• **Task prompt**: Your answer must be the records below, reproduced exactly.

*** Input ***

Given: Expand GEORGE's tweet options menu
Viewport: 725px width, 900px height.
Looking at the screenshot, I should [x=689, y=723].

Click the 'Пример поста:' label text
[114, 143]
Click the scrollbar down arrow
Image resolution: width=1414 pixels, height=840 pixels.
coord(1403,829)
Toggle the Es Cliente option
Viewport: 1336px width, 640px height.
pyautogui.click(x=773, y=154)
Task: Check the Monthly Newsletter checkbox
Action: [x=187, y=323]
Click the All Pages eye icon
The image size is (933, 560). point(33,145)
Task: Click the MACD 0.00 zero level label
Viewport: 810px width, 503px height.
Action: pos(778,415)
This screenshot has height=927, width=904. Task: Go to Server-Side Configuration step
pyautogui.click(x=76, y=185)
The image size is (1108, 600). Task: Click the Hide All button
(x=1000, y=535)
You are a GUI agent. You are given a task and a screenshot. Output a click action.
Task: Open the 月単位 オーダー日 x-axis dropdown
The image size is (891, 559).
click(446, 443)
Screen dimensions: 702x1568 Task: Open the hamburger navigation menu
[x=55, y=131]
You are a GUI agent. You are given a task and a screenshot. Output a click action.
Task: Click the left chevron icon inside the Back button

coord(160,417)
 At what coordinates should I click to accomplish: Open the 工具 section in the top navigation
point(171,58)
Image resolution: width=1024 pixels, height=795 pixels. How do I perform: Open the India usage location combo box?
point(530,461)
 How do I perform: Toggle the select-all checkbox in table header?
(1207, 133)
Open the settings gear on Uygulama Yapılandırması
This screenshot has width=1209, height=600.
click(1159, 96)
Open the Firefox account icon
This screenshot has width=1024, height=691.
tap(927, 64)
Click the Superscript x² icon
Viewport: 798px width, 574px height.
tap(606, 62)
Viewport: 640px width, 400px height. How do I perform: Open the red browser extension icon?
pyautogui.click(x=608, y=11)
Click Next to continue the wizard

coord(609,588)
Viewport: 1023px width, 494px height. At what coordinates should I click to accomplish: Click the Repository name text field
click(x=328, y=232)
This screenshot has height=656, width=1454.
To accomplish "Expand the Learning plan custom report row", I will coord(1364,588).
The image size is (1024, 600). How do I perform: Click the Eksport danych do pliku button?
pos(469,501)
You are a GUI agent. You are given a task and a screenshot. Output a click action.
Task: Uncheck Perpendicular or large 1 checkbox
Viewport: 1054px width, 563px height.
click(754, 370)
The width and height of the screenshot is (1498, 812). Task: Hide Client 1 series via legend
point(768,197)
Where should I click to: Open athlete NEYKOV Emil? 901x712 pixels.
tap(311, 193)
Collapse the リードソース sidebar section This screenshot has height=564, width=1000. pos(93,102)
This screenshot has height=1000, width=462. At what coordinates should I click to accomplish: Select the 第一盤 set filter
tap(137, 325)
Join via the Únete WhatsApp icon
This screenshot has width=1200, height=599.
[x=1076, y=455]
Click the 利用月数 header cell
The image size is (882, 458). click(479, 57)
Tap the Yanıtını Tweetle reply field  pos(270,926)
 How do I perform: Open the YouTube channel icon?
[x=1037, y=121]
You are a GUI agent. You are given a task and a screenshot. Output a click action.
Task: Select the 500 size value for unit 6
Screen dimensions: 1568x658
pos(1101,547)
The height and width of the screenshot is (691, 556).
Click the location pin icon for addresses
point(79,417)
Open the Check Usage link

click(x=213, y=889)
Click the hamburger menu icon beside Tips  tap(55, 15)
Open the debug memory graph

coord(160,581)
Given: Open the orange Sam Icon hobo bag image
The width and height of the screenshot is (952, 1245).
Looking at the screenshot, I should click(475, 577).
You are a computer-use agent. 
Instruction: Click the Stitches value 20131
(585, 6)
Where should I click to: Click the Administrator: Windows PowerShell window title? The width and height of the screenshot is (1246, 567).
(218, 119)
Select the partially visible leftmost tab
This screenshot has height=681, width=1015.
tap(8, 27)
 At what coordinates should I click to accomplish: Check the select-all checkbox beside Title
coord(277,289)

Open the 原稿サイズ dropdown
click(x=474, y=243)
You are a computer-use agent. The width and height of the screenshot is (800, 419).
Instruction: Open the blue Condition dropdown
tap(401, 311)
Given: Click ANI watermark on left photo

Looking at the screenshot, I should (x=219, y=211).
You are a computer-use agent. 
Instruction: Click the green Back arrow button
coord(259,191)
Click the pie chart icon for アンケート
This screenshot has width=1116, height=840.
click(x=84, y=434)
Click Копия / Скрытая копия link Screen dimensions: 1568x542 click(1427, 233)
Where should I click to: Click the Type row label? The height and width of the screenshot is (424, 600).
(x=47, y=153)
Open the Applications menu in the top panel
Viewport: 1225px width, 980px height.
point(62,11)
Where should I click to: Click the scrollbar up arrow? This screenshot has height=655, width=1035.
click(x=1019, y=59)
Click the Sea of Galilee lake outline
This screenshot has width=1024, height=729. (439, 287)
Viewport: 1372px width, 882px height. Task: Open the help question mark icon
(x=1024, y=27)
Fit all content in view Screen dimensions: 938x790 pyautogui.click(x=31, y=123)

*** End of Input ***

• **Final answer**:
Given: Expand GEORGE's tweet options menu
Viewport: 725px width, 900px height.
Looking at the screenshot, I should [x=689, y=723].

Click the 'Пример поста:' label text
[114, 143]
Click the scrollbar down arrow
Image resolution: width=1414 pixels, height=840 pixels.
coord(1403,829)
Toggle the Es Cliente option
Viewport: 1336px width, 640px height.
pyautogui.click(x=773, y=154)
Task: Check the Monthly Newsletter checkbox
Action: [x=187, y=323]
Click the All Pages eye icon
The image size is (933, 560). point(33,145)
Task: Click the MACD 0.00 zero level label
Viewport: 810px width, 503px height.
Action: pos(778,415)
This screenshot has height=927, width=904. Task: Go to Server-Side Configuration step
pyautogui.click(x=76, y=185)
The image size is (1108, 600). Task: Click the Hide All button
(x=1000, y=535)
You are a GUI agent. You are given a task and a screenshot. Output a click action.
Task: Open the 月単位 オーダー日 x-axis dropdown
The image size is (891, 559).
click(446, 443)
Screen dimensions: 702x1568 Task: Open the hamburger navigation menu
[x=55, y=131]
You are a GUI agent. You are given a task and a screenshot. Output a click action.
Task: Click the left chevron icon inside the Back button

coord(160,417)
 At what coordinates should I click to accomplish: Open the 工具 section in the top navigation
point(171,58)
Image resolution: width=1024 pixels, height=795 pixels. How do I perform: Open the India usage location combo box?
point(530,461)
 How do I perform: Toggle the select-all checkbox in table header?
(1207, 133)
Open the settings gear on Uygulama Yapılandırması
This screenshot has width=1209, height=600.
click(1159, 96)
Open the Firefox account icon
This screenshot has width=1024, height=691.
tap(927, 64)
Click the Superscript x² icon
Viewport: 798px width, 574px height.
tap(606, 62)
Viewport: 640px width, 400px height. How do I perform: Open the red browser extension icon?
pyautogui.click(x=608, y=11)
Click Next to continue the wizard

coord(609,588)
Viewport: 1023px width, 494px height. At what coordinates should I click to accomplish: Click the Repository name text field
click(x=328, y=232)
This screenshot has height=656, width=1454.
To accomplish "Expand the Learning plan custom report row", I will coord(1364,588).
The image size is (1024, 600). How do I perform: Click the Eksport danych do pliku button?
pos(469,501)
You are a GUI agent. You are given a task and a screenshot. Output a click action.
Task: Uncheck Perpendicular or large 1 checkbox
Viewport: 1054px width, 563px height.
click(754, 370)
The width and height of the screenshot is (1498, 812). Task: Hide Client 1 series via legend
point(768,197)
Where should I click to: Open athlete NEYKOV Emil? 901x712 pixels.
tap(311, 193)
Collapse the リードソース sidebar section This screenshot has height=564, width=1000. pos(93,102)
This screenshot has height=1000, width=462. At what coordinates should I click to accomplish: Select the 第一盤 set filter
tap(137, 325)
Join via the Únete WhatsApp icon
This screenshot has width=1200, height=599.
[x=1076, y=455]
Click the 利用月数 header cell
The image size is (882, 458). click(479, 57)
Tap the Yanıtını Tweetle reply field  pos(270,926)
 How do I perform: Open the YouTube channel icon?
[x=1037, y=121]
You are a GUI agent. You are given a task and a screenshot. Output a click action.
Task: Select the 500 size value for unit 6
Screen dimensions: 1568x658
pos(1101,547)
The height and width of the screenshot is (691, 556).
Click the location pin icon for addresses
point(79,417)
Open the Check Usage link

click(x=213, y=889)
Click the hamburger menu icon beside Tips  tap(55, 15)
Open the debug memory graph

coord(160,581)
Given: Open the orange Sam Icon hobo bag image
The width and height of the screenshot is (952, 1245).
Looking at the screenshot, I should click(475, 577).
You are a computer-use agent. 
Instruction: Click the Stitches value 20131
(585, 6)
Where should I click to: Click the Administrator: Windows PowerShell window title? The width and height of the screenshot is (1246, 567).
(218, 119)
Select the partially visible leftmost tab
This screenshot has height=681, width=1015.
tap(8, 27)
 At what coordinates should I click to accomplish: Check the select-all checkbox beside Title
coord(277,289)

Open the 原稿サイズ dropdown
click(x=474, y=243)
You are a computer-use agent. The width and height of the screenshot is (800, 419).
Instruction: Open the blue Condition dropdown
tap(401, 311)
Given: Click ANI watermark on left photo

Looking at the screenshot, I should (x=219, y=211).
You are a computer-use agent. 
Instruction: Click the green Back arrow button
coord(259,191)
Click the pie chart icon for アンケート
This screenshot has width=1116, height=840.
click(x=84, y=434)
Click Копия / Скрытая копия link Screen dimensions: 1568x542 click(1427, 233)
Where should I click to: Click the Type row label? The height and width of the screenshot is (424, 600).
(x=47, y=153)
Open the Applications menu in the top panel
Viewport: 1225px width, 980px height.
point(62,11)
Where should I click to: Click the scrollbar up arrow? This screenshot has height=655, width=1035.
click(x=1019, y=59)
Click the Sea of Galilee lake outline
This screenshot has width=1024, height=729. (439, 287)
Viewport: 1372px width, 882px height. Task: Open the help question mark icon
(x=1024, y=27)
Fit all content in view Screen dimensions: 938x790 pyautogui.click(x=31, y=123)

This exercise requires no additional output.